Copy out the passage of the post on Unicode and ASCII starting with "Date: Sun Jun" and going on through "info on this.", character for character.

**Text shown:**
## Begin

[NTLK] Greek Fonts 'n Unicode

From: Sean Luke (sean_at_cs.gmu.edu)
Date: Sun Jun 09 2002 - 11:09:10 EDT


Daedalus Guy <daedalus_guy_at_mac.com> thus spoke:

> Finally, I'm a bit hazy about the Unicode thing. I tried to understand
> what Unicode actually is (in practical terms) by reading through the
> materials provided by Apple's Font Group, but it's kind of like wading
> through a paper on atomic physics--far too technical and detailed to be
> of much use to me. I mean, I'm still not exactly sure what Unicode
> is--is it a font encoding method? Is it for mapping characters to
> keys? What I really need is a simple introduction as to what Unicode
> is, and then **a detailed explanation of how to make a font using
> it.** It looks like the PDF you provided might have some info on this.

Unicode is a character encoding. What does this mean? The easiest way
to explain it is to start with ASCII: ASCII is also a character
encoding; it's how text symbols are stored inside a computer's memory
(which is all numerical). ASCII assigns the numbers 0 through 127 to
unique glyphs. Each letter, number, and punctuation symbol you can
produce on your keyboard without using the option key have a unique
ASCII number assigned to them. Other glyphs (like newline, carriage
return, tab, space) are invisible in text but are used to affect it in
obvious ways. They too have an ASCII number each. Other (like
backspace) don't really have a "function" in text at all -- they were
used for other purposes long ago and are really only part of ASCII for
historical reasons.

ASCII's glyphs are:

        0 nul 1 soh 2 stx 3 etx 4 eot 5 enq 6 ack 7
bel
        8 bs 9 ht 10 nl 11 vt 12 np 13 cr 14 so 15
si
       16 dle 17 dc1 18 dc2 19 dc3 20 dc4 21 nak 22 syn 23
etb
       24 can 25 em 26 sub 27 esc 28 fs 29 gs 30 rs 31
us
       32 sp 33 ! 34 " 35 # 36 $ 37 % 38 &
39 '
       40 ( 41 ) 42 * 43 + 44 , 45 - 46 .
47 /
       48 0 49 1 50 2 51 3 52 4 53 5 54 6
55 7
       56 8 57 9 58 : 59 ; 60 < 61 = 62 >
63 ?
       64 @ 65 A 66 B 67 C 68 D 69 E 70 F
71 G
       72 H 73 I 74 J 75 K 76 L 77 M 78 N
79 O
       80 P 81 Q 82 R 83 S 84 T 85 U 86 V
87 W
       88 X 89 Y 90 Z 91 [ 92 \ 93 ] 94 ^
95 _
       96 ` 97 a 98 b 99 c 100 d 101 e 102 f
103 g
      104 h 105 i 106 j 107 k 108 l 109 m 110 n
111 o
      112 p 113 q 114 r 115 s 116 t 117 u 118 v
119 w
      120 x 121 y 122 z 123 { 124 | 125 } 126 ~ 127
del

The first 32 numbers and number 127 are control characters. Some of
these are pretty common: nl is newline. cr is carriage return. del is
delete. esc is escape. bs is backspace. ht is tab. sp is space.

## End

**Supplied material:**
## Begin

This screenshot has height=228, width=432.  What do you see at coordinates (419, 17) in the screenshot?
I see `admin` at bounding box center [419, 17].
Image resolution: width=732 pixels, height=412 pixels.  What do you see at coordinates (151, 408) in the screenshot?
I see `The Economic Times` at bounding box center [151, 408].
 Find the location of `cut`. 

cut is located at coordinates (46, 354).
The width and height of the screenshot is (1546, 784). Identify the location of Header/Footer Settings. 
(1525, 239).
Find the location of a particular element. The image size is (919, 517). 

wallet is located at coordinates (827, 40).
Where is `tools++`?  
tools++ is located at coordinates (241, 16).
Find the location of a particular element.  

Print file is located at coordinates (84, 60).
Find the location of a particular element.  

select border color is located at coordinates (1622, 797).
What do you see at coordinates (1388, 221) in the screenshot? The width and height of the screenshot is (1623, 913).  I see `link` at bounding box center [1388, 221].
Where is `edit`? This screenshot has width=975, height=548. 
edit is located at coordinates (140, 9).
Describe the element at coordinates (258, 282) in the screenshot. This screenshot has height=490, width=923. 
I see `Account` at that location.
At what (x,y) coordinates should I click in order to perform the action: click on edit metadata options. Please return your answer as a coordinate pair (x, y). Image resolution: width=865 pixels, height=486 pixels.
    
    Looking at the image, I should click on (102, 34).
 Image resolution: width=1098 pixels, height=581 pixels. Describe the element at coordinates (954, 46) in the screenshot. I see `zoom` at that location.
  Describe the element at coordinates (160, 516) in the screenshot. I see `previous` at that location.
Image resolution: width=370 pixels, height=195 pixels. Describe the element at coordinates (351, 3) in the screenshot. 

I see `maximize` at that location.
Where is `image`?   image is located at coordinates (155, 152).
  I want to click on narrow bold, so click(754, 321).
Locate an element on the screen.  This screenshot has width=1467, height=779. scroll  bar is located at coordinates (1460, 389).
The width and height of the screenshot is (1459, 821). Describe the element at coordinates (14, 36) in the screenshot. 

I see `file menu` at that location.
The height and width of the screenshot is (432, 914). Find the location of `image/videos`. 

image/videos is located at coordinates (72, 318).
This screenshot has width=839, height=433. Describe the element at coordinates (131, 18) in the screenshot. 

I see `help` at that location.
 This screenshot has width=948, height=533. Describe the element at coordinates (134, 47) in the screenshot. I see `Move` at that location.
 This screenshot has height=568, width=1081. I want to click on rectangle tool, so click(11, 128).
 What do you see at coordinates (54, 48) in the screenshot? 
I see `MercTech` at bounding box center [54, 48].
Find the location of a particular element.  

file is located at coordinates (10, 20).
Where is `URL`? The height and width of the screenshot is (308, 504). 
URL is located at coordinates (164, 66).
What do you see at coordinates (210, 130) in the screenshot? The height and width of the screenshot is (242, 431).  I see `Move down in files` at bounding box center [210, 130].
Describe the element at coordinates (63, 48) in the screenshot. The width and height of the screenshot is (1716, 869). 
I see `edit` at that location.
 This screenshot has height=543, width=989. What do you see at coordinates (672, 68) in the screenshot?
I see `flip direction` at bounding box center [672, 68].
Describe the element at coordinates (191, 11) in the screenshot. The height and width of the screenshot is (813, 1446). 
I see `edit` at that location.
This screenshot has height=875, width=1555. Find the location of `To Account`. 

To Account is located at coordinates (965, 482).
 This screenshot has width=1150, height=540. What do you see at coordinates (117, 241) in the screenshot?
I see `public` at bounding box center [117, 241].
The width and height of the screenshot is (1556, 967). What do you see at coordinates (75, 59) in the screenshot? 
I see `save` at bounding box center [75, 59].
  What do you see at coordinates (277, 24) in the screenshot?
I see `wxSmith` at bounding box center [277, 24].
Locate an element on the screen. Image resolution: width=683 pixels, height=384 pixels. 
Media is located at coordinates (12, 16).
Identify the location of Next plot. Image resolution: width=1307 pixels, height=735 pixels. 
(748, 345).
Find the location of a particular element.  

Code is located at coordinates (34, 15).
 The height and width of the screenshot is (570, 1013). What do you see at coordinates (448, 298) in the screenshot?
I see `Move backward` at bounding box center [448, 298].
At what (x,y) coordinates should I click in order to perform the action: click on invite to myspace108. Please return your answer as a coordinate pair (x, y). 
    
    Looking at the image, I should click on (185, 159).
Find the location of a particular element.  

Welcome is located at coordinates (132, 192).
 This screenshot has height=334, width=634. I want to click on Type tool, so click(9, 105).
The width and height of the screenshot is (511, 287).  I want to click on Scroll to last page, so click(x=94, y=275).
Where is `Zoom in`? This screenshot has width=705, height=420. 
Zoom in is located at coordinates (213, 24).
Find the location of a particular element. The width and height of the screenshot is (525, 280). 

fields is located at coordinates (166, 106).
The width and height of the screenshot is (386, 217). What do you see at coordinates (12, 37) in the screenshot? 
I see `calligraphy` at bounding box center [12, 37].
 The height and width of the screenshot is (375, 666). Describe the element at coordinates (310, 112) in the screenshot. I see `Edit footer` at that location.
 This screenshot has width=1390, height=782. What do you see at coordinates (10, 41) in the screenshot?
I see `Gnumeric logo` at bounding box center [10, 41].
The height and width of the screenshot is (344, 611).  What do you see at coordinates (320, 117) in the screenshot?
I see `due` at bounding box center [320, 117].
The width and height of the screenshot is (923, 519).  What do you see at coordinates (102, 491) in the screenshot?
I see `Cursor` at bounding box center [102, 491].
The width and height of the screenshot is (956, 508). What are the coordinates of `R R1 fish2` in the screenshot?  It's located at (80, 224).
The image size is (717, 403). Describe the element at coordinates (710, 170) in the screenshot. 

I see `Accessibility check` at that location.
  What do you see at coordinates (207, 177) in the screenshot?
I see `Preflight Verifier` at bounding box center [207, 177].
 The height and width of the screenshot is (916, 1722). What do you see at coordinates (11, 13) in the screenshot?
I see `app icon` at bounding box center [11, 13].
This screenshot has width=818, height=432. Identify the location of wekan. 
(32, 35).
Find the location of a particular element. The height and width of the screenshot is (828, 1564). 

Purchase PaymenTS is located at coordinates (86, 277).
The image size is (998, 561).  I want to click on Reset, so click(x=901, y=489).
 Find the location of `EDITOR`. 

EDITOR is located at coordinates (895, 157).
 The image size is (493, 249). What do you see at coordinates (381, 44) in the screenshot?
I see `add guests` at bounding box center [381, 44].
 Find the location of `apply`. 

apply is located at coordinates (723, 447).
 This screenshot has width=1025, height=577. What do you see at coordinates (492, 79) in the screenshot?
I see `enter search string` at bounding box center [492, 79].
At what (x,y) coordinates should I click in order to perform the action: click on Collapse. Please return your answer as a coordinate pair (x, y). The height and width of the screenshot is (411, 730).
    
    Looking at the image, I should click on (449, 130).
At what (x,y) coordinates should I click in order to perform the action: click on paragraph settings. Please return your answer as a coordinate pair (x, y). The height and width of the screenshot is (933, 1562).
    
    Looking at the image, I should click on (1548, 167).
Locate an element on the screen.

## End

**Task result:**
Date: Sun Jun 09 2002 - 11:09:10 EDT


Daedalus Guy <daedalus_guy_at_mac.com> thus spoke:

> Finally, I'm a bit hazy about the Unicode thing. I tried to understand
> what Unicode actually is (in practical terms) by reading through the
> materials provided by Apple's Font Group, but it's kind of like wading
> through a paper on atomic physics--far too technical and detailed to be
> of much use to me. I mean, I'm still not exactly sure what Unicode
> is--is it a font encoding method? Is it for mapping characters to
> keys? What I really need is a simple introduction as to what Unicode
> is, and then **a detailed explanation of how to make a font using
> it.** It looks like the PDF you provided might have some info on this.